== Exercise ==
Retype exactly what appears below from the line containing "You are a computer-use" down to the line containing "Where should I", keeping both end lines. Do not include pictures.

== Stored data ==
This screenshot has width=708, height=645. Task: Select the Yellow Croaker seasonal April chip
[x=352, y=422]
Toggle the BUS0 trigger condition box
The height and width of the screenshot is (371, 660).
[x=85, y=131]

...

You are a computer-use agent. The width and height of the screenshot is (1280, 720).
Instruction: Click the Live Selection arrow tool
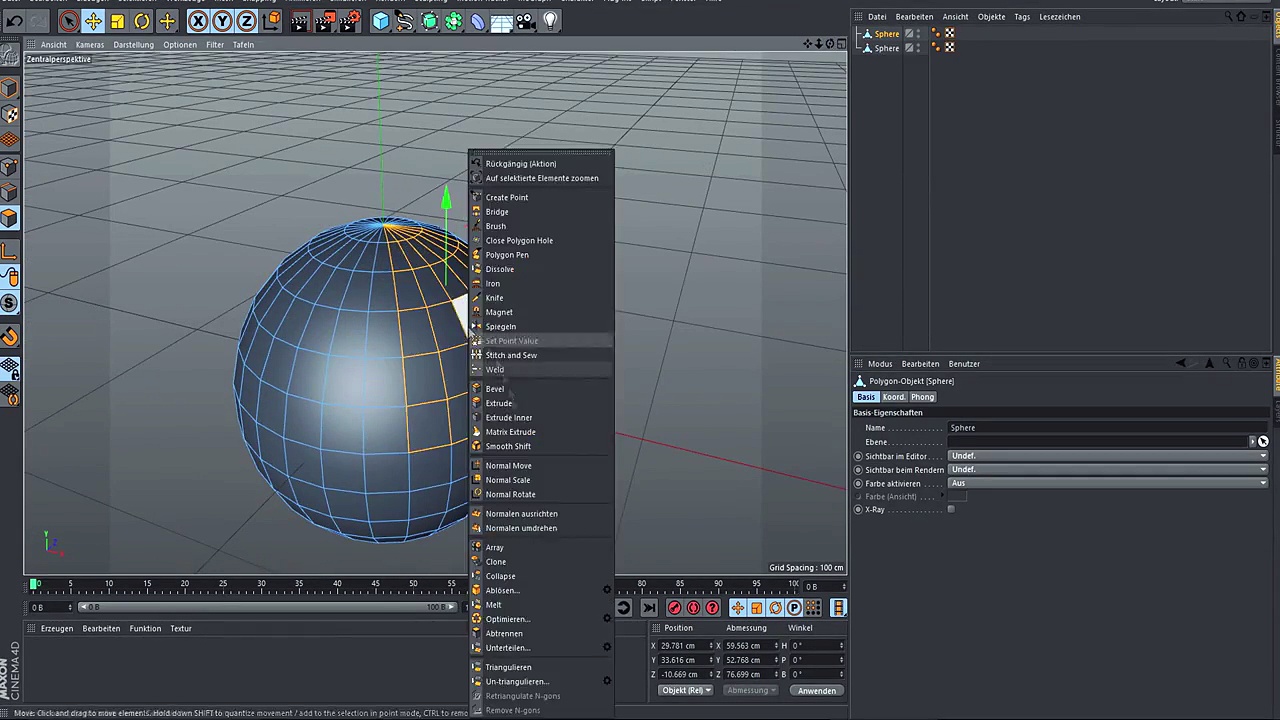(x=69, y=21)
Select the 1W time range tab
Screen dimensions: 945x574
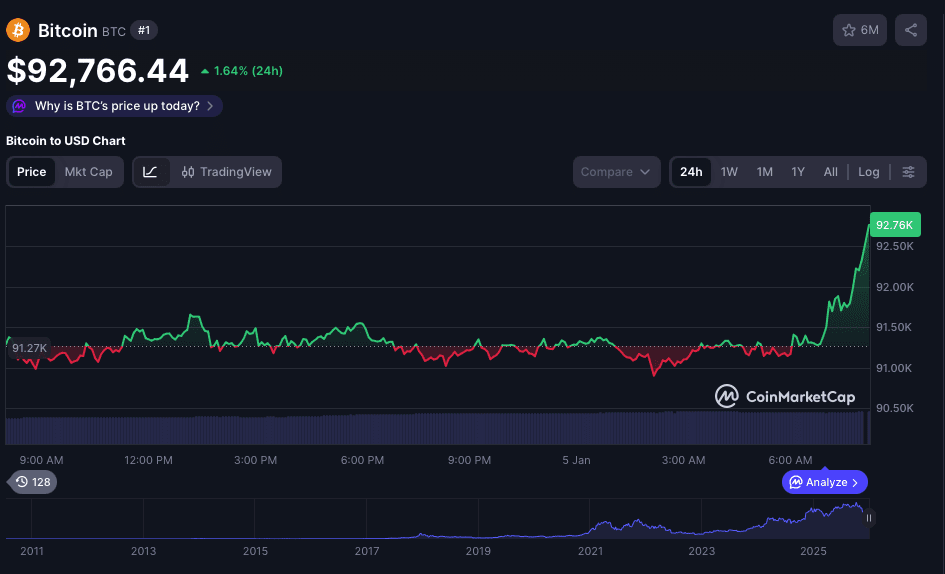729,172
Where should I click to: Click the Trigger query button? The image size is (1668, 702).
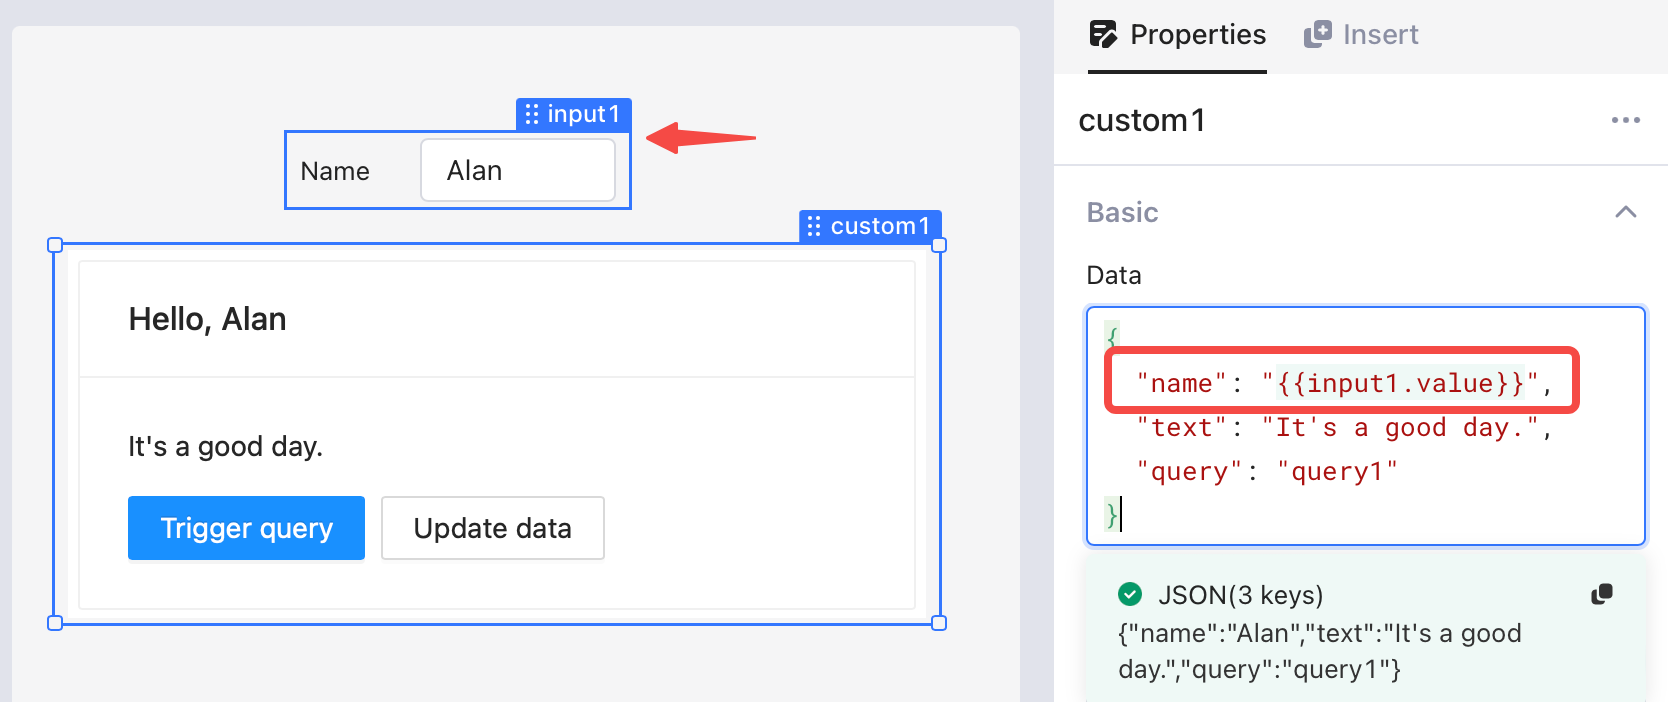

---

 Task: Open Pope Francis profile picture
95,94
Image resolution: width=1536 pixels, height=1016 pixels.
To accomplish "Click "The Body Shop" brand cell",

== Task response ==
You are a computer-use agent. The width and height of the screenshot is (1280, 720).
Instruction: Click the Live Selection arrow tool
(x=69, y=21)
Select the 1W time range tab
Screen dimensions: 945x574
729,172
Where should I click to: Click the Trigger query button? The image size is (1668, 702).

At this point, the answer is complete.